WHAT YOU WILL DO:
The exercise calls for the lines from the one containing "This screenshot has" to the end of the data below to be output exactly, pictures excluded.

RECORDS FOR THE TASK below:

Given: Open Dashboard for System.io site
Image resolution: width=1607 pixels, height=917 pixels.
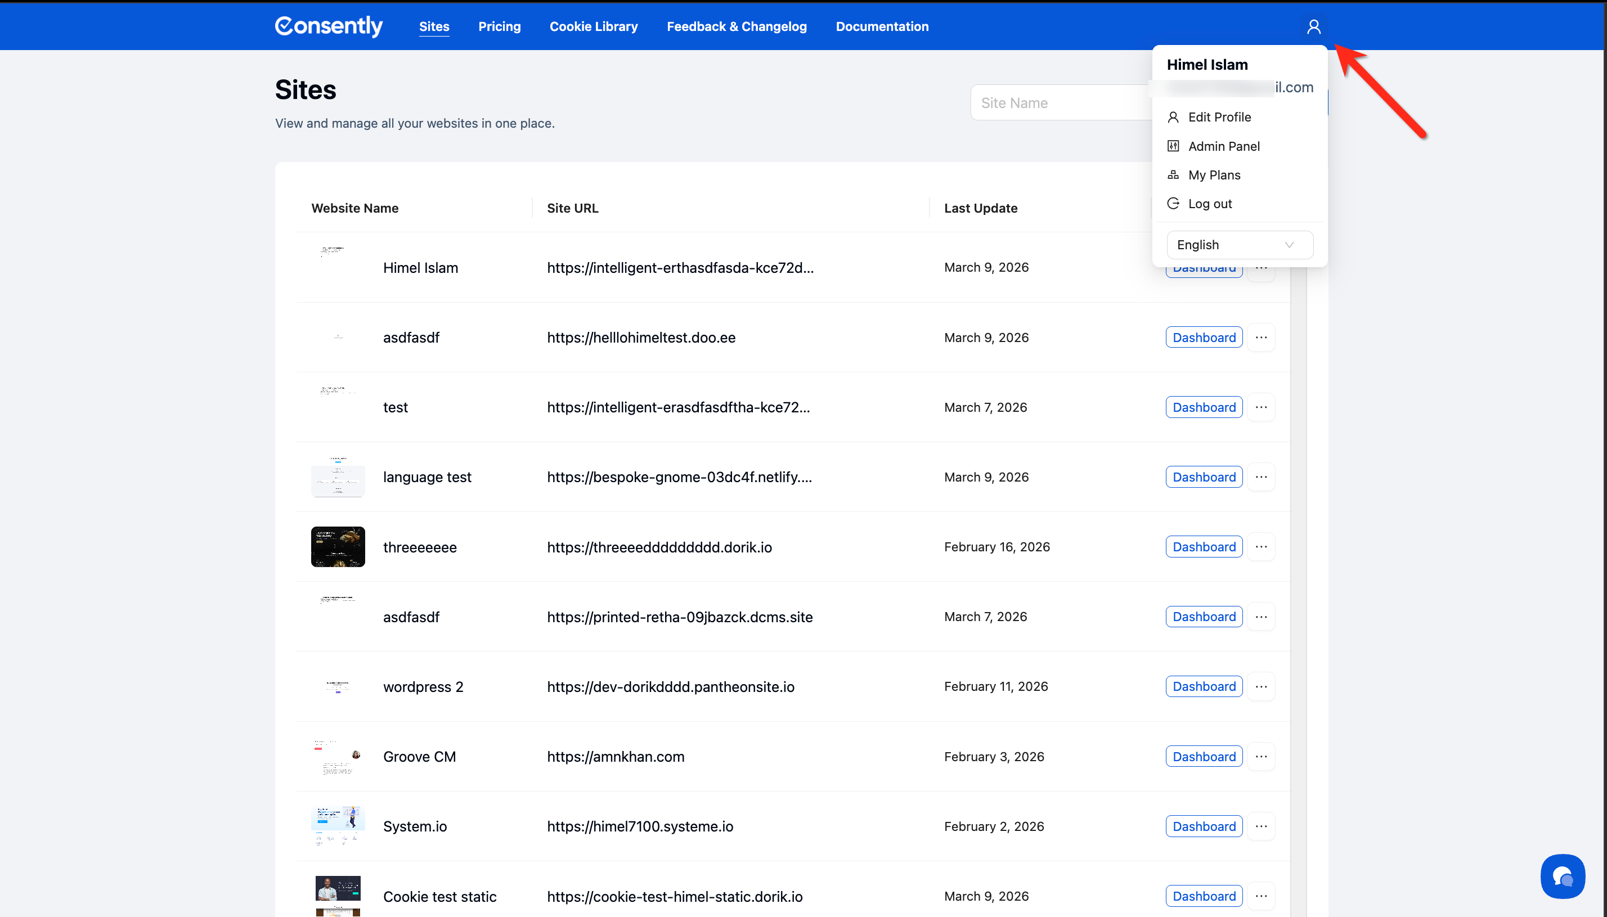Looking at the screenshot, I should tap(1203, 826).
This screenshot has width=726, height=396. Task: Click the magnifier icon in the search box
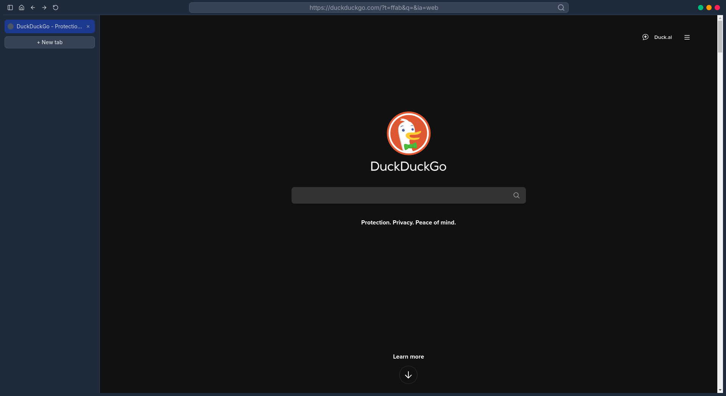point(516,195)
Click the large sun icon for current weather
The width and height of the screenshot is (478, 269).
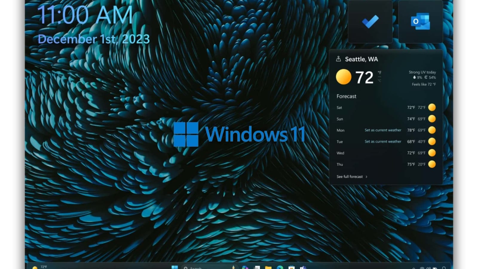click(x=343, y=77)
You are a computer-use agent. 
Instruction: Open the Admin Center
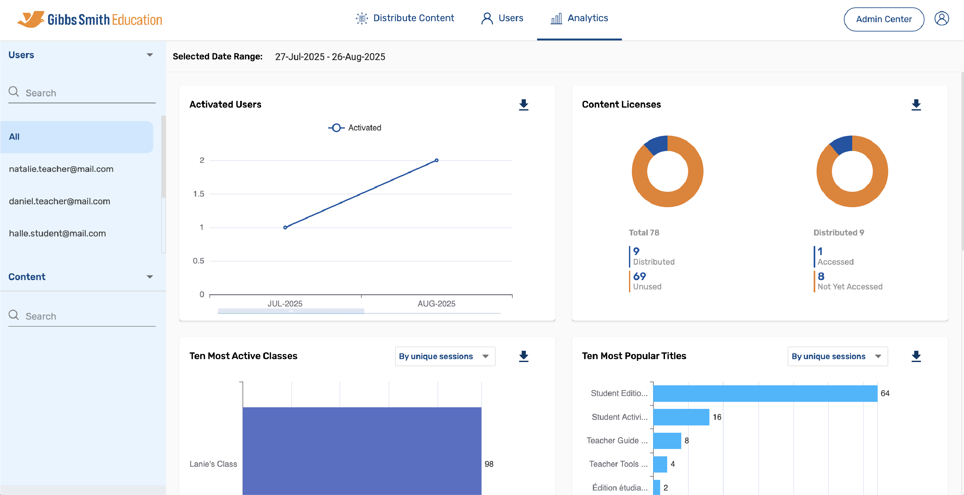(x=884, y=19)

End of RECORDS FOR THE TASK.

TASK OUTPUT:
This screenshot has width=726, height=396. Task: Click the magnifier icon in the search box
point(516,195)
Click the large sun icon for current weather
The width and height of the screenshot is (478, 269).
click(x=343, y=77)
You are a computer-use agent. 
Instruction: Open the Admin Center
(x=884, y=19)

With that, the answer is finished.